Stored items:
•••

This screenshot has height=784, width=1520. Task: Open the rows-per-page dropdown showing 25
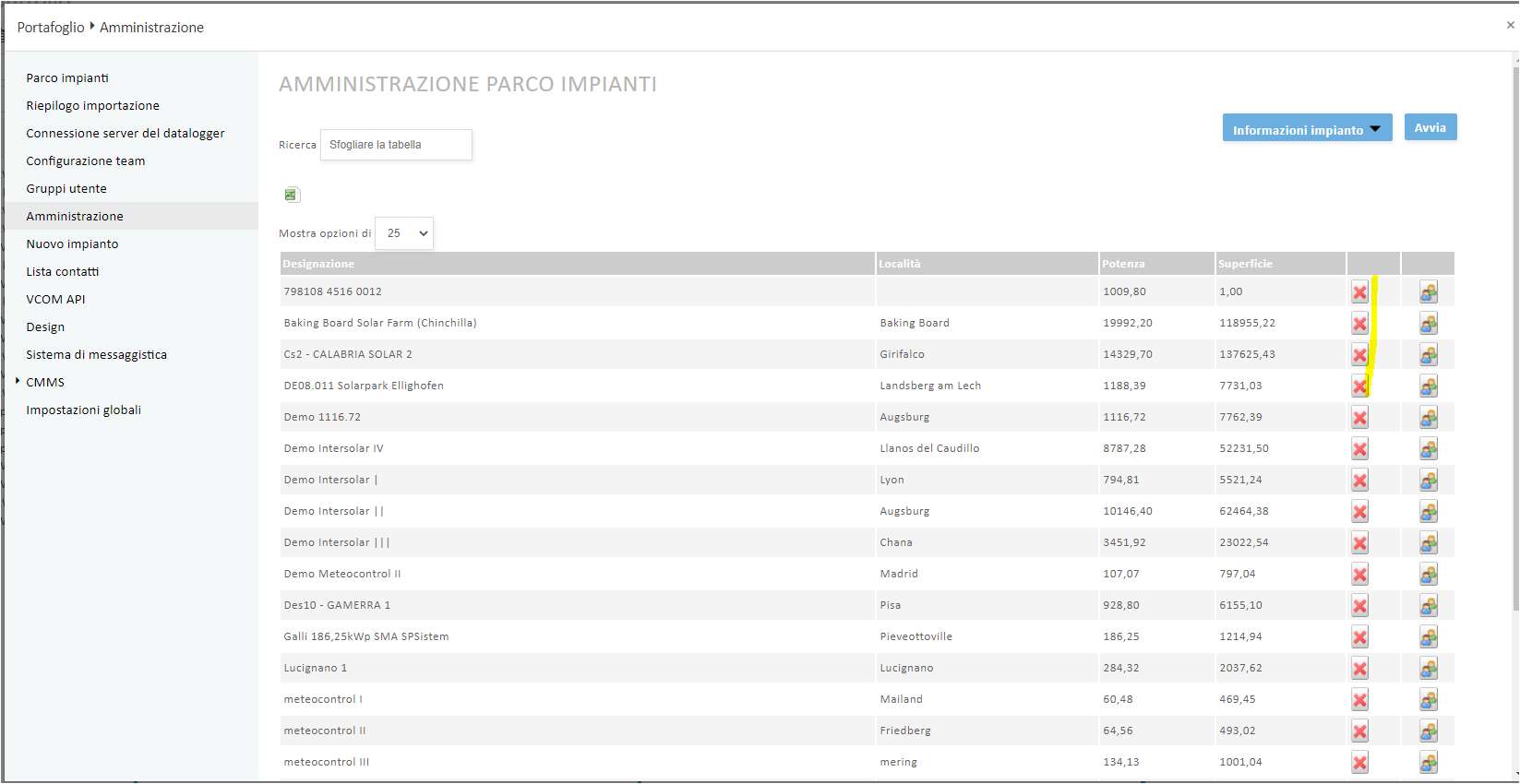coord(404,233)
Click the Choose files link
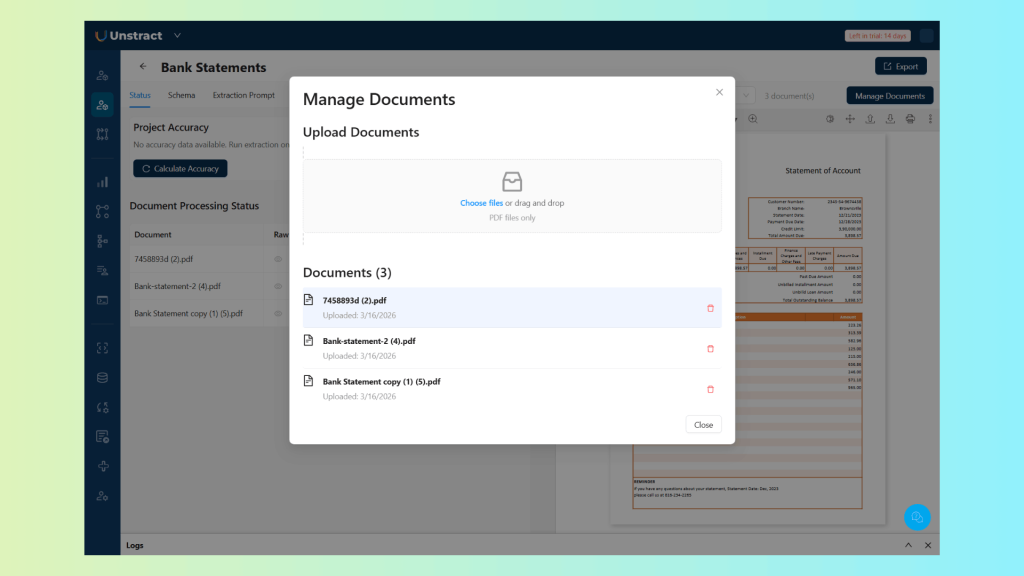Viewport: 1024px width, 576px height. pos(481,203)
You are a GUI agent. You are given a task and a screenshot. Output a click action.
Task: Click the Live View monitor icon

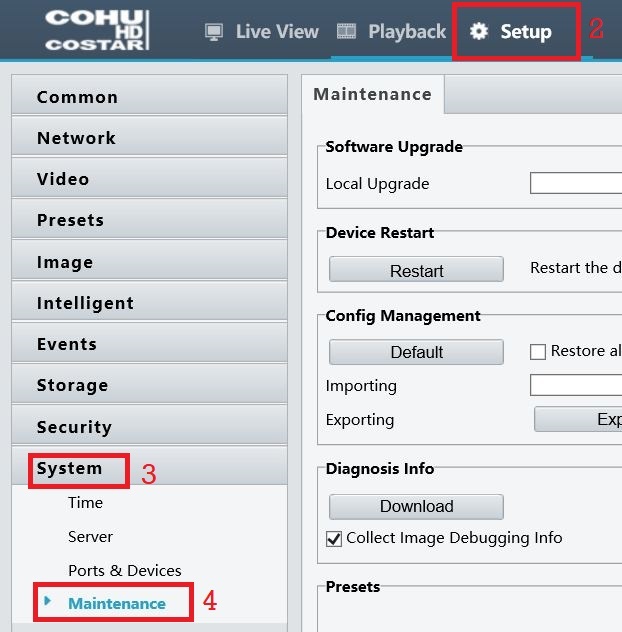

•••

> [What to produce]: Quote exactly, and only, the lines from the one containing "You are a GUI" through the last line of the records above, both included; leave out any pictures.

> [Answer space]:
You are a GUI agent. You are given a task and a screenshot. Output a click action.
Task: Click the Live View monitor icon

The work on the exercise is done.